'''

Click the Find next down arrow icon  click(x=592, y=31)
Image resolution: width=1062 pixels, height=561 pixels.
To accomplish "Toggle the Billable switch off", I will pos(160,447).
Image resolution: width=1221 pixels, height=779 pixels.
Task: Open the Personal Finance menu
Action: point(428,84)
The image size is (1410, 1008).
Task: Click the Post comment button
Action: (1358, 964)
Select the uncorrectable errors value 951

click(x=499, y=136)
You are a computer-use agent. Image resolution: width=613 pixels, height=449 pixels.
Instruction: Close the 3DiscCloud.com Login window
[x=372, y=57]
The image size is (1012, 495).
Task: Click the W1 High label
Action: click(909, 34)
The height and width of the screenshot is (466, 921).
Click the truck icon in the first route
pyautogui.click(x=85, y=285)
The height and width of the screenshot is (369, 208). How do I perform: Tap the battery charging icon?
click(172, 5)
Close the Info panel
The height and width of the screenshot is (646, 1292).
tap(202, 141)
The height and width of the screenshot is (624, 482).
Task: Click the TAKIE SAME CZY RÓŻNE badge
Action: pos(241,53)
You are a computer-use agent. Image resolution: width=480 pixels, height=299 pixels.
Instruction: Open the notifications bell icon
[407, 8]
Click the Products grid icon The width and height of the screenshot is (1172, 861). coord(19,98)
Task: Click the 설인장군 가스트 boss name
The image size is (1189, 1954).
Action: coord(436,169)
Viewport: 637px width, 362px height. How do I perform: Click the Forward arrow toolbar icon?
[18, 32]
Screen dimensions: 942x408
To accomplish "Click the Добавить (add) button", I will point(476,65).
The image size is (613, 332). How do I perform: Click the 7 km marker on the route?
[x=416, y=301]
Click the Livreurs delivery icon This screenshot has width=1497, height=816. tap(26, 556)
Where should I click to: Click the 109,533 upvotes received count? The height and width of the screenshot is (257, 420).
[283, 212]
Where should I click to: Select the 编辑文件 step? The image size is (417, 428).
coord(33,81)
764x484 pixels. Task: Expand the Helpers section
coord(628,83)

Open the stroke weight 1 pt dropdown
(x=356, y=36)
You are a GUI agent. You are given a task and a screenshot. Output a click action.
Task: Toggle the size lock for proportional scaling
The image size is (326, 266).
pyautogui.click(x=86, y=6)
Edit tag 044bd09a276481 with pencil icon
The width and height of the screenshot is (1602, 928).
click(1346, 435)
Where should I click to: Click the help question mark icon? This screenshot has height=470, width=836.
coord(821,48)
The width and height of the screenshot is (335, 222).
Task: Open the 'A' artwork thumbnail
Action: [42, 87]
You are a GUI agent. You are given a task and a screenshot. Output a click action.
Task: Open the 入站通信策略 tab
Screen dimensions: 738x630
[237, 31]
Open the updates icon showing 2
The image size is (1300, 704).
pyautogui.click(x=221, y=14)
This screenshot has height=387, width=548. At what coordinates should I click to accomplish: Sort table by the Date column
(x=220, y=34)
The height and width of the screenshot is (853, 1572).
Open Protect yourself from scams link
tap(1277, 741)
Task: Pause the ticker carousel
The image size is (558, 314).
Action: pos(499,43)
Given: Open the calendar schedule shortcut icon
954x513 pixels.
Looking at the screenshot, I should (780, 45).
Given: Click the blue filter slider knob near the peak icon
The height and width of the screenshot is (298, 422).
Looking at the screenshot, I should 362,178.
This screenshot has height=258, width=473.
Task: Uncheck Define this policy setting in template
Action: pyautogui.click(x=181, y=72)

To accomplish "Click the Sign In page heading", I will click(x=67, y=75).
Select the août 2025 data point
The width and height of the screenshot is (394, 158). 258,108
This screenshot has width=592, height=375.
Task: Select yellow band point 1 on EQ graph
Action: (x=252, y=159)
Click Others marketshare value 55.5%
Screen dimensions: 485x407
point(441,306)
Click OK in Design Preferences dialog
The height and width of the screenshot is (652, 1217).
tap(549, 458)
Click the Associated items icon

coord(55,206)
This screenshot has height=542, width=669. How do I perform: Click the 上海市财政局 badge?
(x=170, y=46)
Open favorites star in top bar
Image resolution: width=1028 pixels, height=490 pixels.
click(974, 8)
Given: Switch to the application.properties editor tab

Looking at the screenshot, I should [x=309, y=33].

'''

**Exercise aim:** Transcribe the full listing exactly, keeping every word as it is.

**Answer area:**
Click the Find next down arrow icon  click(x=592, y=31)
Image resolution: width=1062 pixels, height=561 pixels.
To accomplish "Toggle the Billable switch off", I will pos(160,447).
Image resolution: width=1221 pixels, height=779 pixels.
Task: Open the Personal Finance menu
Action: point(428,84)
The image size is (1410, 1008).
Task: Click the Post comment button
Action: (1358, 964)
Select the uncorrectable errors value 951

click(x=499, y=136)
You are a computer-use agent. Image resolution: width=613 pixels, height=449 pixels.
Instruction: Close the 3DiscCloud.com Login window
[x=372, y=57]
The image size is (1012, 495).
Task: Click the W1 High label
Action: click(909, 34)
The height and width of the screenshot is (466, 921).
Click the truck icon in the first route
pyautogui.click(x=85, y=285)
The height and width of the screenshot is (369, 208). How do I perform: Tap the battery charging icon?
click(172, 5)
Close the Info panel
The height and width of the screenshot is (646, 1292).
tap(202, 141)
The height and width of the screenshot is (624, 482).
Task: Click the TAKIE SAME CZY RÓŻNE badge
Action: pos(241,53)
You are a computer-use agent. Image resolution: width=480 pixels, height=299 pixels.
Instruction: Open the notifications bell icon
[407, 8]
Click the Products grid icon The width and height of the screenshot is (1172, 861). coord(19,98)
Task: Click the 설인장군 가스트 boss name
The image size is (1189, 1954).
Action: coord(436,169)
Viewport: 637px width, 362px height. How do I perform: Click the Forward arrow toolbar icon?
[18, 32]
Screen dimensions: 942x408
To accomplish "Click the Добавить (add) button", I will point(476,65).
The image size is (613, 332). How do I perform: Click the 7 km marker on the route?
[x=416, y=301]
Click the Livreurs delivery icon This screenshot has width=1497, height=816. tap(26, 556)
Where should I click to: Click the 109,533 upvotes received count? The height and width of the screenshot is (257, 420).
[283, 212]
Where should I click to: Select the 编辑文件 step? The image size is (417, 428).
coord(33,81)
764x484 pixels. Task: Expand the Helpers section
coord(628,83)

Open the stroke weight 1 pt dropdown
(x=356, y=36)
You are a GUI agent. You are given a task and a screenshot. Output a click action.
Task: Toggle the size lock for proportional scaling
The image size is (326, 266).
pyautogui.click(x=86, y=6)
Edit tag 044bd09a276481 with pencil icon
The width and height of the screenshot is (1602, 928).
click(1346, 435)
Where should I click to: Click the help question mark icon? This screenshot has height=470, width=836.
coord(821,48)
The width and height of the screenshot is (335, 222).
Task: Open the 'A' artwork thumbnail
Action: [42, 87]
You are a GUI agent. You are given a task and a screenshot. Output a click action.
Task: Open the 入站通信策略 tab
Screen dimensions: 738x630
[237, 31]
Open the updates icon showing 2
The image size is (1300, 704).
pyautogui.click(x=221, y=14)
This screenshot has height=387, width=548. At what coordinates should I click to accomplish: Sort table by the Date column
(x=220, y=34)
The height and width of the screenshot is (853, 1572).
Open Protect yourself from scams link
tap(1277, 741)
Task: Pause the ticker carousel
The image size is (558, 314).
Action: pos(499,43)
Given: Open the calendar schedule shortcut icon
954x513 pixels.
Looking at the screenshot, I should (780, 45).
Given: Click the blue filter slider knob near the peak icon
The height and width of the screenshot is (298, 422).
Looking at the screenshot, I should 362,178.
This screenshot has height=258, width=473.
Task: Uncheck Define this policy setting in template
Action: pyautogui.click(x=181, y=72)

To accomplish "Click the Sign In page heading", I will click(x=67, y=75).
Select the août 2025 data point
The width and height of the screenshot is (394, 158). 258,108
This screenshot has width=592, height=375.
Task: Select yellow band point 1 on EQ graph
Action: (x=252, y=159)
Click Others marketshare value 55.5%
Screen dimensions: 485x407
point(441,306)
Click OK in Design Preferences dialog
The height and width of the screenshot is (652, 1217).
tap(549, 458)
Click the Associated items icon

coord(55,206)
This screenshot has height=542, width=669. How do I perform: Click the 上海市财政局 badge?
(x=170, y=46)
Open favorites star in top bar
Image resolution: width=1028 pixels, height=490 pixels.
click(974, 8)
Given: Switch to the application.properties editor tab

Looking at the screenshot, I should [x=309, y=33].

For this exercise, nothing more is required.